Text for analysis:

════════

Readers haven't been shy about expressing their feelings regarding Proposition 406, the proposed .25 percent sales tax increase in Gilbert. Here's a sampling of letters we've received.

Readers haven't been shy about expressing their feelings regarding Proposition 406, the proposed .25 percent sales tax increase in Gilbert. Here's a sampling of letters we've received.

Family is worth it: Vote yes on 406

I finally had to break down and buy new tires for the Suburban the first of April. I paid around $670 total at Discount Tire here in Gilbert.

I didn’t really have the cash, as times are tough, but I did it because I wanted my wife and kids to be safe. Regardless of road conditions or other vehicles, I was investing in keeping them as safe as I could. With the new .25 of 1 percent sales tax increase (Prop 406) I would have paid an additional $1.65 or so on top of the $670 I spent. I would have gladly done so, to protect my wife and kids. To make sure that regardless of circumstances, the police officers and fire rescue professionals would be able to get there on time... because it doesn’t matter how much I saved if someone I love loses their life. In an accident or a life threatening emergency, the shortage of officers means they may not get there in time or your house burns to the ground.

This is a true story about what I did a few weekends ago and how I will be voting on May 18th.

My family is worth it to me. So is yours. Don’t believe the hype. The reality is that even those on the Town Council opposed to this tax agree with all the experts that cuts will affect public safety.

════════

Data extract:
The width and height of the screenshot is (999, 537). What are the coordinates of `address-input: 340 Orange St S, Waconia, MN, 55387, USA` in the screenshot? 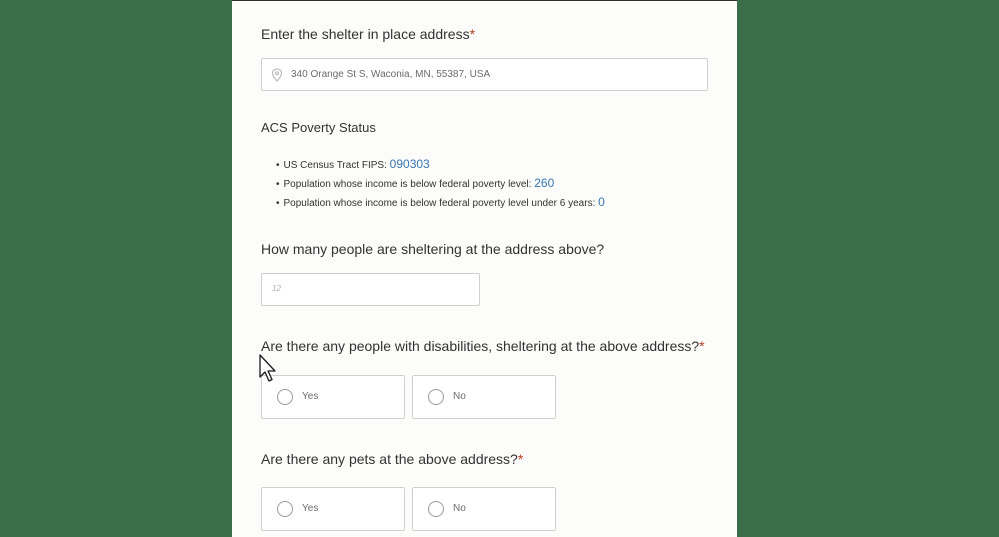 It's located at (484, 74).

════════

Exercises to complete:
a) Copy the Prop 406 letters from "I finally had" up to and including "to the ground.".
b) List the proper names in the Prop 406 letters, leaving out months and counting different forms of the same name only once.
c) Write the next part of the Prop 406 letters, starting after the last sentence shown.
The material has nothing to do with the Prop 406 letters.

List of answers:
a)
I finally had to break down and buy new tires for the Suburban the first of April. I paid around $670 total at Discount Tire here in Gilbert.

I didn’t really have the cash, as times are tough, but I did it because I wanted my wife and kids to be safe. Regardless of road conditions or other vehicles, I was investing in keeping them as safe as I could. With the new .25 of 1 percent sales tax increase (Prop 406) I would have paid an additional $1.65 or so on top of the $670 I spent. I would have gladly done so, to protect my wife and kids. To make sure that regardless of circumstances, the police officers and fire rescue professionals would be able to get there on time... because it doesn’t matter how much I saved if someone I love loses their life. In an accident or a life threatening emergency, the shortage of officers means they may not get there in time or your house burns to the ground.

b)
Proposition 406 (Prop 406)
Gilbert
Discount Tire
Suburban
Town Council

c)
Mark Sequeira, Small business owner, Gilbert

Proposition blatantly misleading

I am writing to express my extreme opposition with Proposition 406 in Gilbert. This proposition not only blatantly misleads and misinforms the public, it's very intent is irresponsible and frivolous and comes with a high cost and severe repercussions to an already struggling economy. Our community is filled with hard-working citizens that take time and pride in planning and maintaining their personal budgets to support their families; I would encourage our town government to do the same. If we use the current revenue resources, and make cuts -- no tax increases -- we all win.

Christine Halverson, Gilbert

Think long-term: Vote yes

What logic some of our elected officials seem to have. Our esteemed mayor and his rookie sidekick Jenn Daniels appear to subscribe to the live for today and let tomorrow take care of its self philosophy. Their idea to once again transfer funds which have either been designated for other uses or contingency reserves held for possible future downturns is nothing more then pandering to their elector base in hopes of getting re-elected in the future.

If the citizens of Gilbert want to maintain and improve the level of fire, police and other city services that we have enjoyed in the past, passage of Prop. 406 will not only ensure that, but will also ensure that the town holds on to their current cash reserves, and thereby is in a good position to handle any possible future financial problems. It’s time our elected officials think long-term rather then short-term. Lets not kick this can down the road any further!

Tom Borin Sr., Gilbert

Regarding Prop 406 tax

To all the firemen who are at the grocery stores trying to convince the Gilbert residents that they will lose their jobs if the tax hike does not pass, I would like to inform them of some major facts that some on the Council, or their unions, or Town management are not telling them....

1) The Town of Gilbert has not implemented the $17 million in cuts and cost-saving measures that were recommended by the Citizen's Budget Committee, that was created by the Council in the fall of 2009.

2) The Town of Gilbert has almost $20 Million in a "rainy day" reserve fund.

3) The Town has projected a huge deficit for the last four years and they have ended up with a surplus.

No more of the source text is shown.